### Exercise brief
Retype the records word for word, starting with the first line and going on through the line that contains "pyautogui.click(x=202, y=70)", including that line. Leave the pictures out.

### Data supplied
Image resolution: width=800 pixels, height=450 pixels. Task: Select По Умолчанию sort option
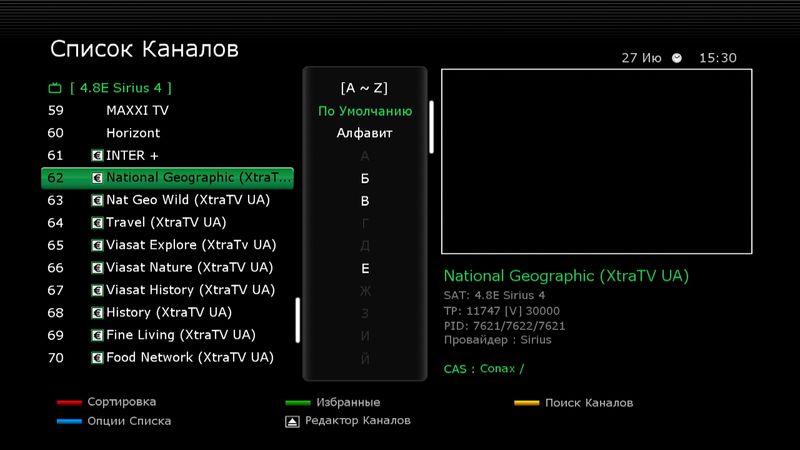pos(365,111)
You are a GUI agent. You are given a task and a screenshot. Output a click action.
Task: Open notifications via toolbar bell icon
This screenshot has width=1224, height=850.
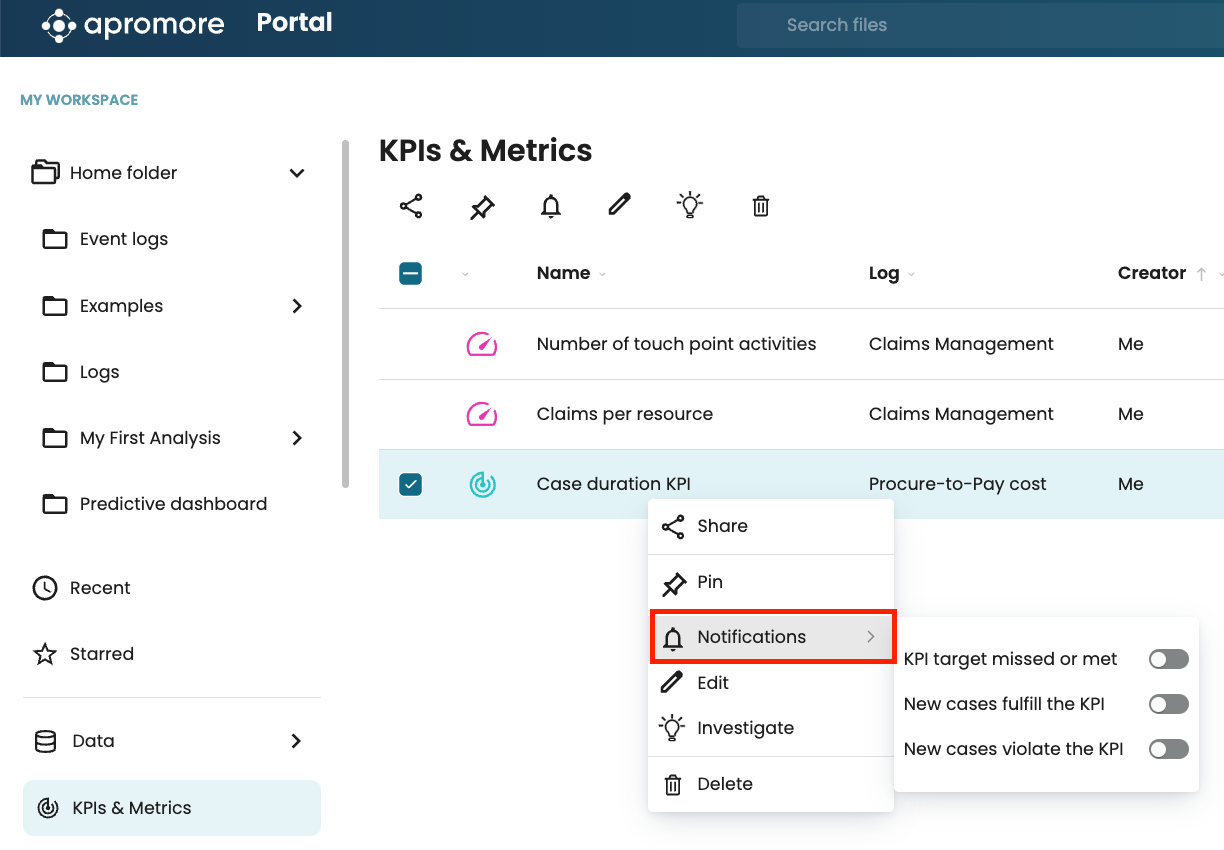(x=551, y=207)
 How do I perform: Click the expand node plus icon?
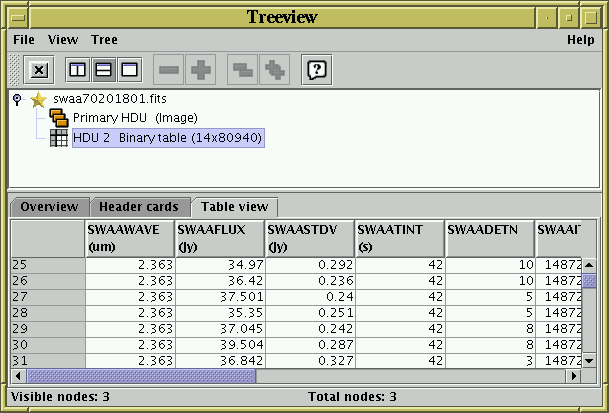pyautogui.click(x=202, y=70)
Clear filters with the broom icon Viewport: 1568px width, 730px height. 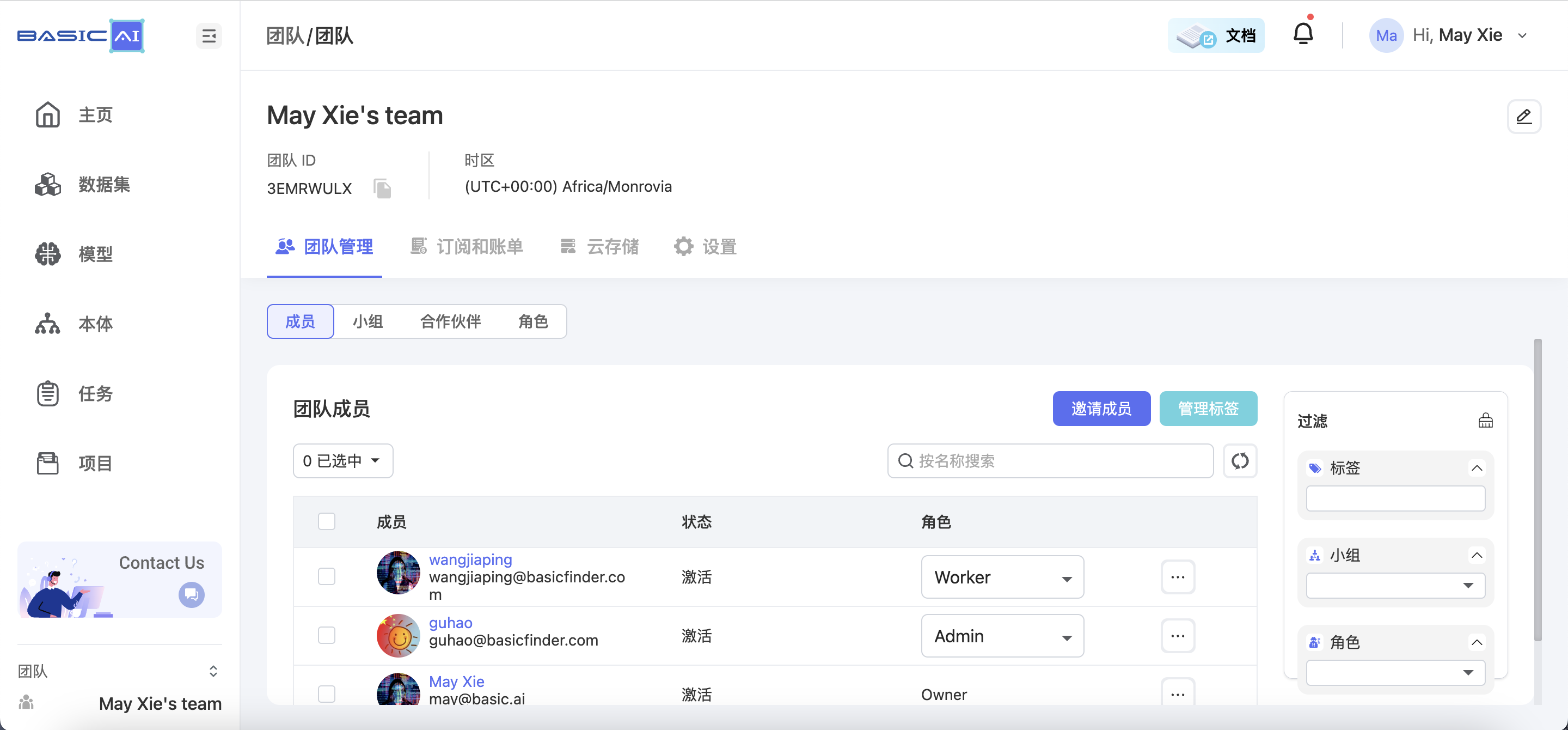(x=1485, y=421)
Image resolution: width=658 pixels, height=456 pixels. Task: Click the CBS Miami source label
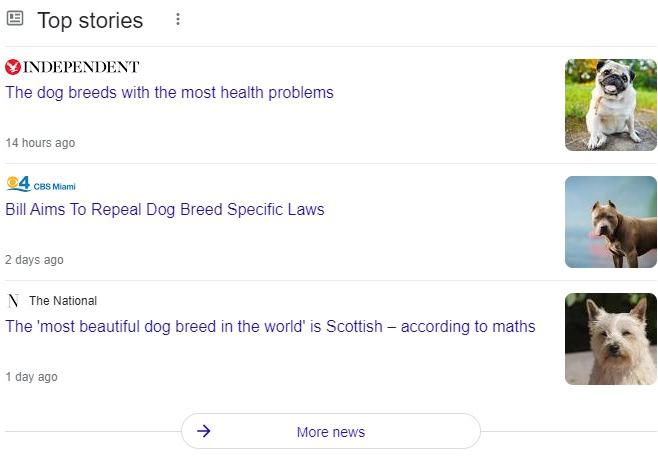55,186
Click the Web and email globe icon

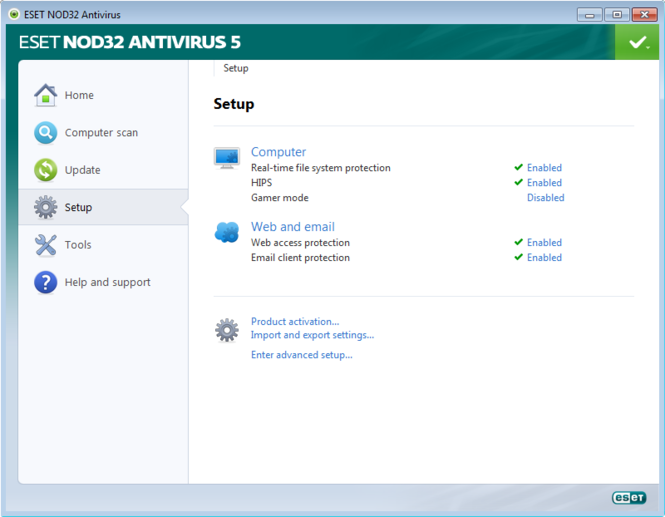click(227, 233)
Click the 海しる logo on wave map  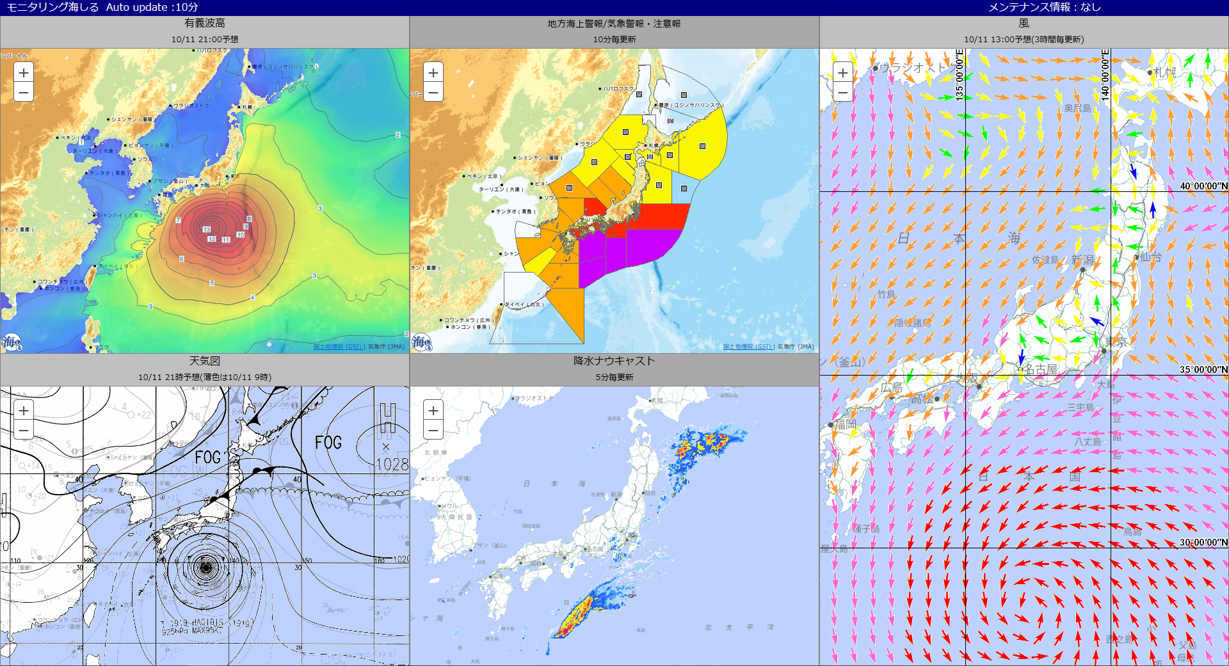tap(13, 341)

### Output of the task
Image resolution: width=800 pixels, height=450 pixels. Task: Select По Умолчанию sort option
pos(365,111)
You are a GUI agent. You are given a task and a screenshot. Output a click action.
Task: Open notifications via toolbar bell icon
This screenshot has width=1224, height=850.
(x=551, y=207)
 How do I perform: Click the expand node plus icon?
pyautogui.click(x=202, y=70)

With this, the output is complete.